First, let’s introduce some notation:
- M denotes Market Space.
- F denotes the hyperplane of M consisting of dimensions characterizing product features. Call it Feature Subspace. For convenience, we’ll use an italicized capital letter as shorthand for a point in a subspace, e.g., F denotes a set of values f1… fi in the i dimensions of Feature Subspace.
Thus, a point F defines a bundle of product features. Note that such a point in Feature Subspace also defines another hyperplane within the whole of M; taking the product features set at F as given, this hyperplane represents all possible states of the other, non-feature variables. These other variables affect the demand for and cost of features, but from the firm’s perspective, they are more difficult to predict and control
The firm’s problem is therefore to decide what products it wants to make in the future to maximize “goodness” (be they the same as current products, updates to current products, or completely new products). It has limited resources, so it can only work on a very small fraction of all possible products.
Now, instead of continuing to use the term “goodness” let’s call it “value”. Conceptually, there’s a function V(F) that calculates the value for a point in M based on the product features chosen by the firm and the states of the non-feature variables. Given this formulation, a firm’s problem is to try and find the set of points in F that maximize V.
But making an exact prediction of V would require knowing the exact values of all those other variables, which the firm obviously doesn’t. Such a prediction would also require knowing the precise formula reality uses to calculate V, which it doesn’t either. In fact, anyone who has worked on delivering a product knows that the firm probably doesn’t even know the precise location a product will actually occupy in Feature Subspace; a delivered product’s features rarely match the original specification exactly.
So really, a firm choses a point Fp in F, which is the proposed point in Feature Subspace. Then it attempts to estimate the value of that point:
E(Fp) = V(Fa) + εtot
where V(Fa) is the true value of the actual point in Feature Subspace and εtot is the total error from misestimating what features will actually be delivered, the uncertainty of values for all the non-feature variables, and misunderstandings about reality’s true formula for calculating V.
Enter the Multi-Armed Bandit
It turns out that this formula looks a lot like an existing problem: the multi-armed bandit (MAB). The idea is that you walk into a casino full of slot machines, some of which you believe are positive expected value, but you don’t know the precise payoff distribution of individual machines. You can only pull a limited number of levers per unit time so you want to allocate those pulls to maximize your long-term payoff. See this survey paper for an overview.
The MAB problem in general goes back to this paper by Herbert Robbins in 1952 . Its application to the economics of the firm first appear in this 1974 paper by Michael Rothschild, exploring the problem of price discovery. Then in 1979, Martin Weitzman explored the problem of a firm’s funding research projects in this paper [Note: I found this paper in particular a fantastic read and highly recommend it]. I think these guys were on the right track. They just didn’t take the approach far enough. My instinct is that the firm’s entire existence is predicated on trying to solve the “master” MAB problem of what products to make (using the term “product” to encapsulate all the characteristics of what the customer experiences).
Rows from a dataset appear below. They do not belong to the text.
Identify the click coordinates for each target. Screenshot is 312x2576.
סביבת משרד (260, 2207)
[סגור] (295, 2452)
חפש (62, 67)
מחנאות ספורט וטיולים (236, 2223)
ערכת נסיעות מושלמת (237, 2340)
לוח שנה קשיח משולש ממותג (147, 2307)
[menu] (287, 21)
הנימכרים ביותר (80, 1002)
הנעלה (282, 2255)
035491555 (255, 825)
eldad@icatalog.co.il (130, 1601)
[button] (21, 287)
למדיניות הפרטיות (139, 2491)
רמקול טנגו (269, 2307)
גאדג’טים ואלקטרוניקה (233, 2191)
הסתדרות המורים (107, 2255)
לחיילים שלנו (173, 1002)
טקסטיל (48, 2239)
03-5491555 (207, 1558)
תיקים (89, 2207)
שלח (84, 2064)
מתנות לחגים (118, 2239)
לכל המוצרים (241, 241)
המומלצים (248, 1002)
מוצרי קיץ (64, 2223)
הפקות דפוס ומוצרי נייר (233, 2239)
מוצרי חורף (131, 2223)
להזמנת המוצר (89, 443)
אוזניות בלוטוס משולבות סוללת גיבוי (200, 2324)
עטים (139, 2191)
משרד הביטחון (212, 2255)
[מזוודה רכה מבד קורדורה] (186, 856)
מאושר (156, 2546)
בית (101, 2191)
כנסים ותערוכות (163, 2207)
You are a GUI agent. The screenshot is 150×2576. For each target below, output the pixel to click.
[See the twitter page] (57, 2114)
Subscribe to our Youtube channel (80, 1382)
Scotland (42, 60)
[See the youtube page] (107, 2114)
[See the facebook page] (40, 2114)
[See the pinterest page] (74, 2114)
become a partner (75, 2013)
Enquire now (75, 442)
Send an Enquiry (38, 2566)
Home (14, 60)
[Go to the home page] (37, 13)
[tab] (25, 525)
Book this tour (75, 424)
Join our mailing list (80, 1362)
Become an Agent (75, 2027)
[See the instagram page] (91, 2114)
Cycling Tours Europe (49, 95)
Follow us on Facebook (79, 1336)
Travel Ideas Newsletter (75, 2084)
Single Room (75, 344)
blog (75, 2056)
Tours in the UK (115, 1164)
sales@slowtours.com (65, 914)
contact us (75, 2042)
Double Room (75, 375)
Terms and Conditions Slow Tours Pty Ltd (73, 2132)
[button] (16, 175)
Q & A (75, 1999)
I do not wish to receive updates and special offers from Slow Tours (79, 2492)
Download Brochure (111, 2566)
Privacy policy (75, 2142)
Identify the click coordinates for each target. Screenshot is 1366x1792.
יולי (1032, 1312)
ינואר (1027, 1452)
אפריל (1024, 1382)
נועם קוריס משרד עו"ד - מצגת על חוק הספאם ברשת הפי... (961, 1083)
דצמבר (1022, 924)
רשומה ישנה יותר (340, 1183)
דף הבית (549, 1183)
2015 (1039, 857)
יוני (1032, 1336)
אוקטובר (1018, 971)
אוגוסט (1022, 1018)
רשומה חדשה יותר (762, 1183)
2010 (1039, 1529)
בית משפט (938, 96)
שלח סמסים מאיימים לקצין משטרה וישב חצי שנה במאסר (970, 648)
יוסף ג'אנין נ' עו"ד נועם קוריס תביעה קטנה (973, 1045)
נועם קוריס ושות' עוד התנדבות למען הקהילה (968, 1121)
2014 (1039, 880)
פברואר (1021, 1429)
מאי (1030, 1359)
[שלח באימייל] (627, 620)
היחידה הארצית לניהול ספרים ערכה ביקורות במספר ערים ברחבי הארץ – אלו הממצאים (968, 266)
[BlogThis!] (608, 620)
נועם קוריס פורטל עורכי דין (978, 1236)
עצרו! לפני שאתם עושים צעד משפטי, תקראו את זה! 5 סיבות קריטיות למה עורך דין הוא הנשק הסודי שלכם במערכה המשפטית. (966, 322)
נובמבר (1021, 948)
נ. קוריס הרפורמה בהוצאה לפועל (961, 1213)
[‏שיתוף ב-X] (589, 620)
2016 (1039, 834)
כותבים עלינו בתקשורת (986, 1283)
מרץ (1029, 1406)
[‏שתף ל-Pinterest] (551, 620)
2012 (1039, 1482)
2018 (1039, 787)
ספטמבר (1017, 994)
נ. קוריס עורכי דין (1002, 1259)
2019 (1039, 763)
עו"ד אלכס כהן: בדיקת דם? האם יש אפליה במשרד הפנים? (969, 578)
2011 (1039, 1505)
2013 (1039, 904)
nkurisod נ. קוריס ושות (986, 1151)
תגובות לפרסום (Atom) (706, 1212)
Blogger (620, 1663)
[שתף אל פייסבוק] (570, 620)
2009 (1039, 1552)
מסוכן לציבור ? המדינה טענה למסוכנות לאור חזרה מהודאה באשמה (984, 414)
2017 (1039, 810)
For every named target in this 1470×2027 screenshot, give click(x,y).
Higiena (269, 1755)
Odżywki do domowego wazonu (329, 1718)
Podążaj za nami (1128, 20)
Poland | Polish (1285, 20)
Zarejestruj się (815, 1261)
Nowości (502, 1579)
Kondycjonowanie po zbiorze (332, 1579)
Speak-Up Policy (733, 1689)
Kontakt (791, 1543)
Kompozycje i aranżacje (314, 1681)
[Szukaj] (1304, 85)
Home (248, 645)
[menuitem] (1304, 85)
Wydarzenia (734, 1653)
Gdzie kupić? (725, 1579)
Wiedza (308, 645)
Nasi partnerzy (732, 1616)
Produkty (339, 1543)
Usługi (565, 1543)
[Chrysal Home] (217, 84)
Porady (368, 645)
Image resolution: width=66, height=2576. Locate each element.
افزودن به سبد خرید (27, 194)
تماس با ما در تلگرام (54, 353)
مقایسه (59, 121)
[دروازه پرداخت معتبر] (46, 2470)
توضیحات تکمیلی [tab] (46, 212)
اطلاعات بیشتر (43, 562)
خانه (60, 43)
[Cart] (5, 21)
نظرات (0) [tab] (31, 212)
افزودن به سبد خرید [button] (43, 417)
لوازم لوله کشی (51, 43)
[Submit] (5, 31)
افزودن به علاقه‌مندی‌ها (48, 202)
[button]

Personally, I was reintroduced to the MAB at a talk given by Google researcher Steven Scott based on this paper. While the paper discusses a specific Bayesian heuristic for solving MAB problems, called randomized probability matching, I think the Introduction concisely captures the two key challenges of playing MABs:
- “The choice involves a fundamental trade-off between the utility gain from exploiting arms that appear to be doing well… vs exploring arms that might potentially be optimal… The trade-off has also been referred to as ‘earn vs learn’.”
- “The multi-armed bandit problem is notoriously resistant to analysis, although optimal solutions are available in certain special cases. The optimal solutions are typically hard to compute, rely on artificial discount factors, and fail to generalize to realistic reward distributions.”
These two challenges immediately lead to two conclusions with respect to firms:
- Firms must allocate their resources between current production activities and searches for future opportunities.
- Firms will not be able to consistently calculate the optimal allocation.
These conclusions are hardly trivial with respect to firms. The first one tell us that “innovate or die” is a mathematical truth. No firm can expect to survive for long without changing its ways. The second one tells firms to plan for failures. No firm can get everything right. Even trying to achieve the minimum possible number of errors is an intractable problem.
My observation is that when faced with such a daunting challenge, but a substantial reward to overcoming it, humans try to cheat. Therefore, we should expect firms to exploit any gaps between reality and the abstract MAB problem. I can think of four immediate possibilities:
- Changing Payoffs. The basic MAB assumes each arm has the same payoff distribution over time. But, from the perspective of a firm, a given product’s success will depend greatly on when it decides to make that product. Vinyl records were great in the 50s, not so great in the 90s. Cell phone cases were OK in the early 00s, very good in early 10s. These difference stem from the non-feature variables that evolve over time and affect the value function.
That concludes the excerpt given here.